I’m trying to set up the world’s simplest example of a potential for use as an example, and I’m currently a bit perplexed as to the result. I have two lists of random bits X, and Y which I’ve generated as independent random values. I want to essentially learn the parameter of a Boltzmann machine like potential connecting the two, which I’ve called w below. The code executes fine, but then in the trace the posterior distribution on w is extremely far away from zero (what I expected for independent flips). Can someone explain where my confusion is coming from?
import numpy as np
import pymc3 as pm
X = np.random.randint(0,2,10000)
Y = np.random.randint(0,2,10000)
# setup model
model = pm.Model()
with model:
w = pm.Normal('weight', mu = 0, sd = 1)
pm.Potential('coupling', w*(2*X-1)*(2*Y-1))
trace = pm.sample()
pm.traceplot(trace)
I deleted this since I though I understood my mistake, but now I’m confused again. It behaves as expected if you change the code to
import numpy as np
import pymc3 as pm
X = np.random.randint(0,2,10000)
Y = np.random.randint(0,2,10000)
# setup model
model = pm.Model()
with model:
w = pm.Normal('weight', mu = 0, sd = 1)
pm.Potential('coupling', w*(2*X-1)*(2*Y-1)/10000)
trace = pm.sample()
pm.traceplot(trace)
The only change made is that I divided the coupling by the number of datapoints. I am confused as to why this is correct. Can someone help?

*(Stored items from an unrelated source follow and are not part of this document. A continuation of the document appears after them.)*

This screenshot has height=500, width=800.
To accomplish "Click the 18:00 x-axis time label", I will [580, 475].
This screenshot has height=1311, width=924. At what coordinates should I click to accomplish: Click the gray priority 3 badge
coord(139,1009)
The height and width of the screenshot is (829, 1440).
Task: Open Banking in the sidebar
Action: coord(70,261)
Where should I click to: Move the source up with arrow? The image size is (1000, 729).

The gradients increase with the norm of the potential. Generally you need to use a learning rate which is inversely proportional to the largest gradient you’re going to see, or you’ll get a divergent optimization.
NUTS under the hood is doing a gradient descent with momentum; and if you have a huge potential it will diverge just like any other solver. Try passing in
Though to be sure, integrating a Hamiltonian system with too large a step size relative to the gradient has the same numerical problems as optimizing function with too large a step size relative to the gradient norm. I guess the tuning step works really really well at defining the size…

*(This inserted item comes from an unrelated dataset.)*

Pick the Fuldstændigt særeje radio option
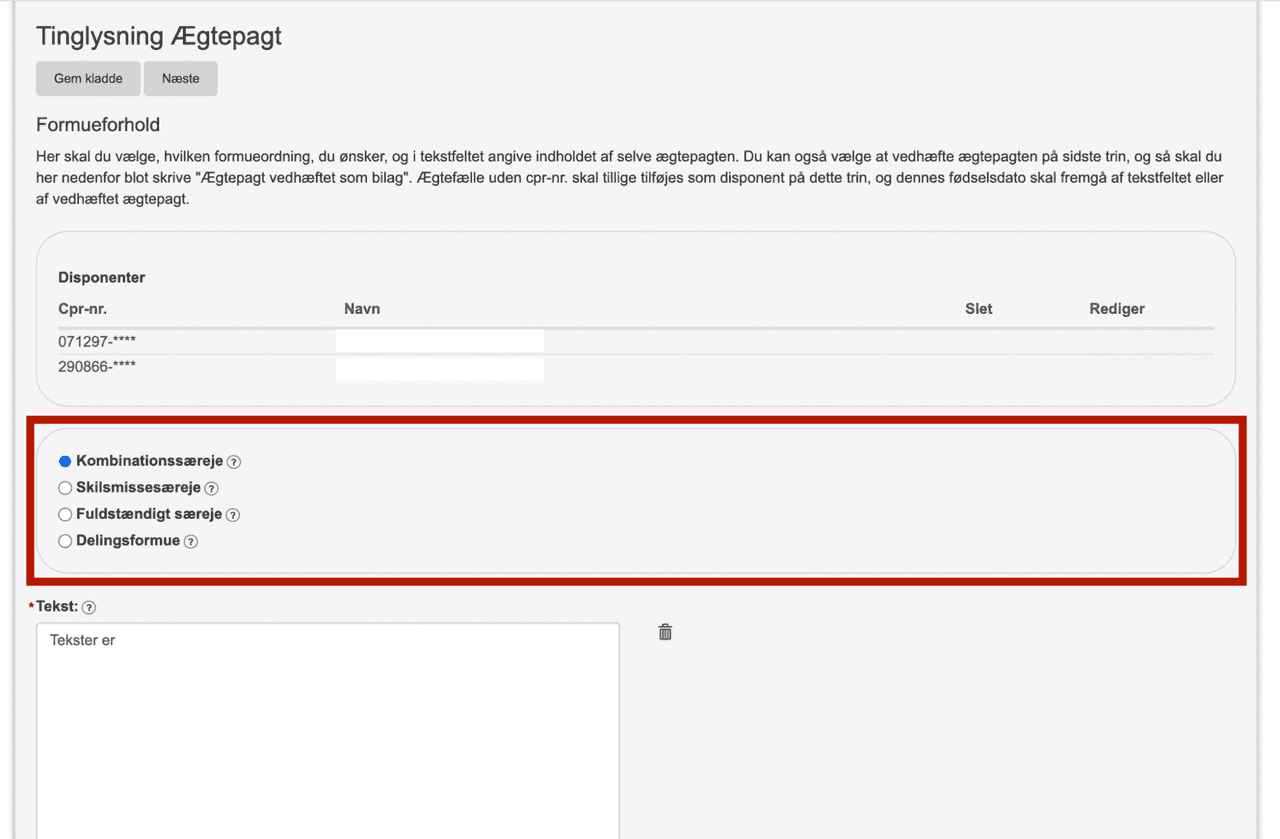The width and height of the screenshot is (1280, 839). (x=65, y=515)
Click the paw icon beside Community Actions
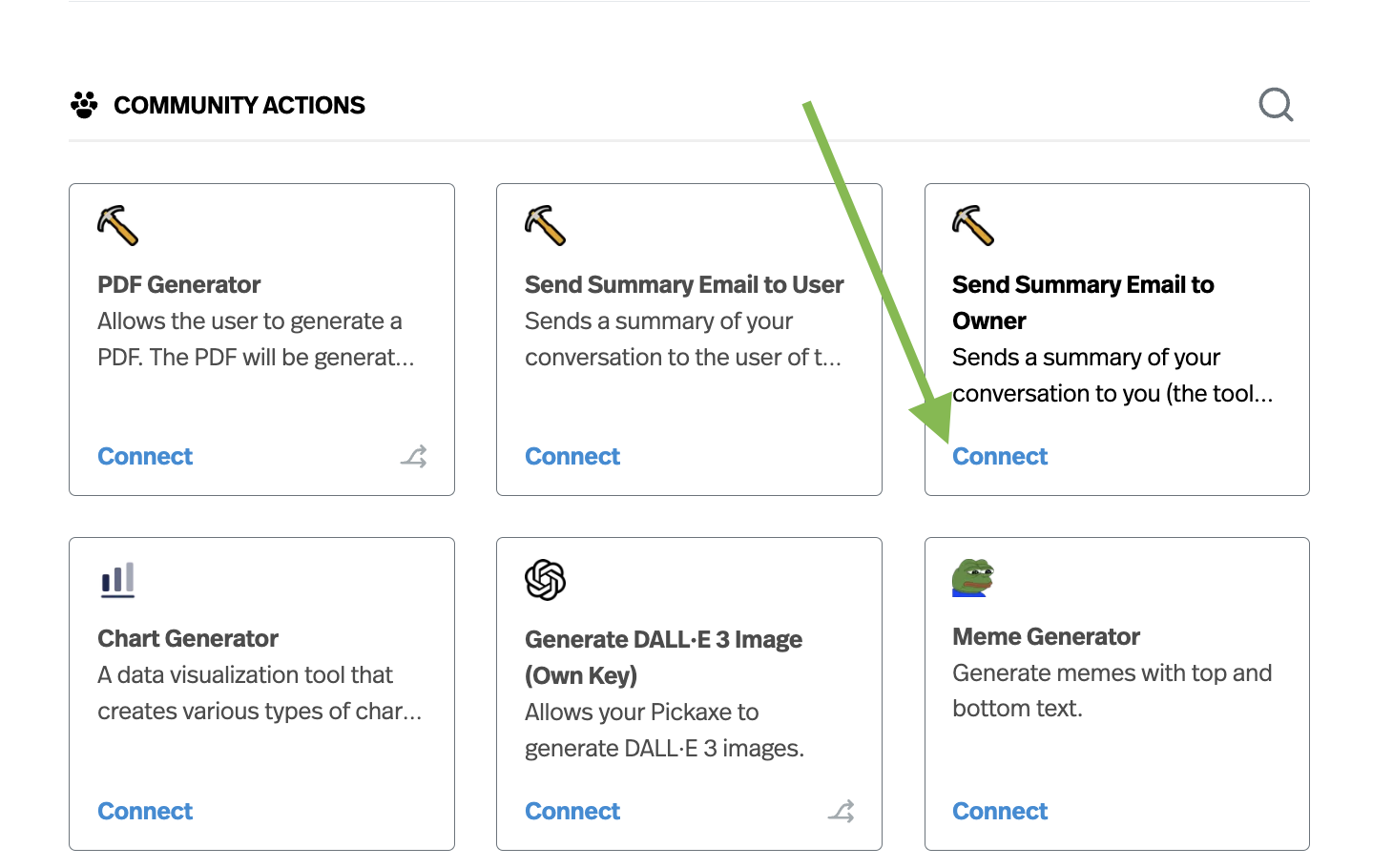Image resolution: width=1393 pixels, height=868 pixels. click(x=84, y=105)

I dont think this is the case, and likely scaling the step_scale would not work. I am not completely sure you have the correct potential for Boltzmann machine written down, as I understand that the energy function should be a cross product between X and Y here? - which means you would have a 10000 x 10000 matrix and taking the sum. But if you are meaning to express that X and Y are random sample from 2 nodes, then you should take the expectation - which is why dividing by 10000 gives you the expected result (as pymc3 does the sum of the Potential term here).
Indeed the second explanation is what I was intending: X and Y are samples from two nodes. Isn’t it the case though that if we wanted to do the maximum likelihood estimation of the parameter w, we would take the product of the probabilities of each observation, each of which would have the multiplicative factor e^(w*(2*X-1)*(2*Y-1)), and thus following through the logarithms, the sum without normalization is correct to give the likelihood of the series of observations? Then, if you want to incorporate in the prior, that would be an additional term?
I’m sure I’m missing an obvious statement here right now.